Diez años atrás, instigado por Enrique Zileri, acepté iniciar la aventura de las entrevistas. Tenía 23 años y no sabía siquiera si el periodismo iba a ser para mí un destino o una maldición —al final, y de algún modo, ha sido ambas cosas—.

Había empezado años atrás escribiendo unos «sesudos» artículos sobre Julio Cortázar, que aparecieron, gracias a la buena voluntad de Manuel D’Ornellas, en la página editorial de Expreso. Por ahí los tengo y a veces los releo: qué lozano y enfático puede ser un muchacho para quien el mundo es un reflejo de los libros. Cuando miro atrás me doy cuenta de que, al revés de muchas personas a las que simplemente envidio, mi itinerario ha consistido en aprender a balbucear y en deshacerme de la mayor parte de mis certidumbres.

# [FRAGMENTO FUENTE]
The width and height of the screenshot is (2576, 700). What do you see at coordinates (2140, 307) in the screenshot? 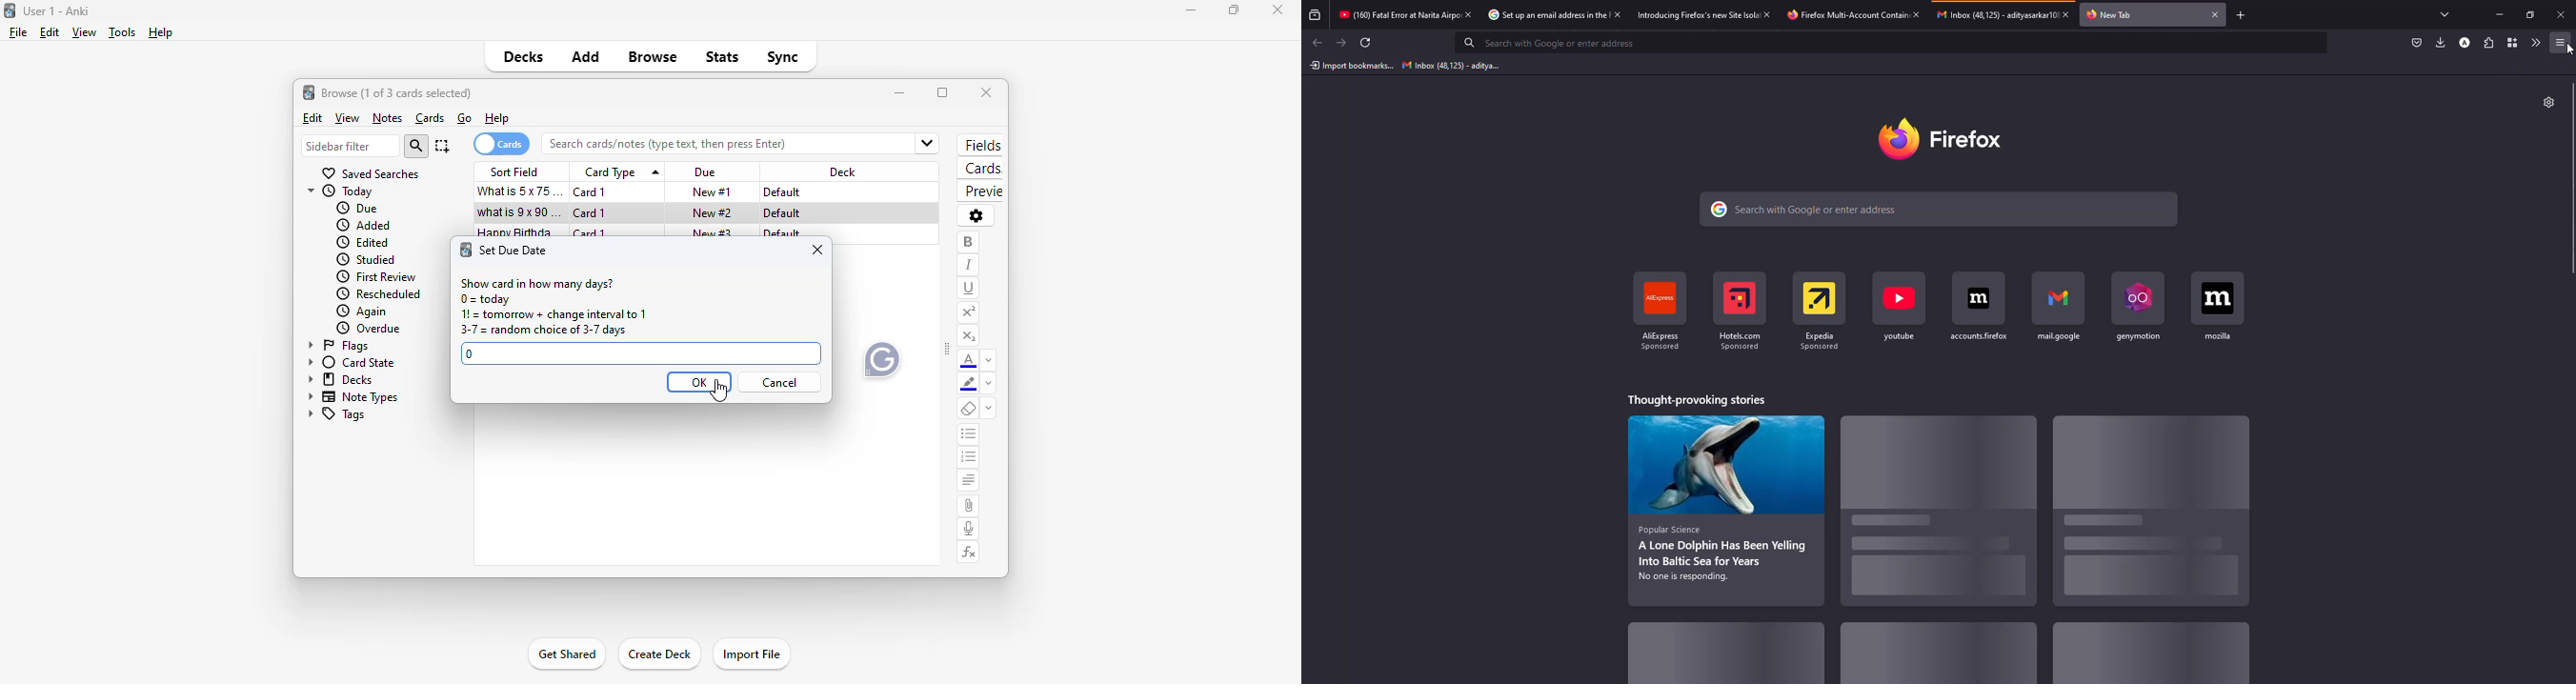
I see `shortcut` at bounding box center [2140, 307].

# [TAREA REQUERIDA 1]
Según el texto sobre los inicios en el periodismo, ¿qué edad tenía quien narra cuando aceptó iniciar la aventura de las entrevistas?
# [TAREA REQUERIDA 2]
Continúa el texto sobre los inicios en el periodismo a partir de su última oración.
Las líneas son material aparte y no guardan relación con el texto.

# [RESPUESTA ESCRITA 1]
Tenía 23 años.

# [RESPUESTA ESCRITA 2]
Era 1971 y mi idolatría por Cortázar había cedido ante el amor que me inspiraban las viejas varicosas y los solares cayéndose de Donoso. Lo que quiero decir es que mi mundo era el de un fanático lector de ficción, hábito que empezó con la postración de una hepatitis, a los 11 años, que se acrecentó hasta el delirio cuando descubrí que la recitación de ciertos pasajes de La náusea me hacía terrorífico e importante y que me convirtió con el tiempo en un idiota con cara de haber perdido el último ómnibus e ínfulas de no necesitar a nadie. La literatura era —y es, felizmente— mi mayor placer y la política me inspiraba poco menos que asco. Había rozado sus babas en un congreso universitario realizado en La Cantuta en 1967, al que había acudido con libros para debatir y mociones que proponer. La mayoría, en cambio, llevó palos, manoplas y revólveres, y hubo dos muertos en una noche de violencia entre facciones. Fue ahí donde conocí al que sería, años después, mi primer y simbólico entrevistado: Arturo Pacheco Girón, el jefe de las brigadas juveniles de choque del APRA, un matón portentoso que disolvía mítines a pulso y combatía a los comunistas con perros rabiosos y bazucas hechas de tubo de desagüe.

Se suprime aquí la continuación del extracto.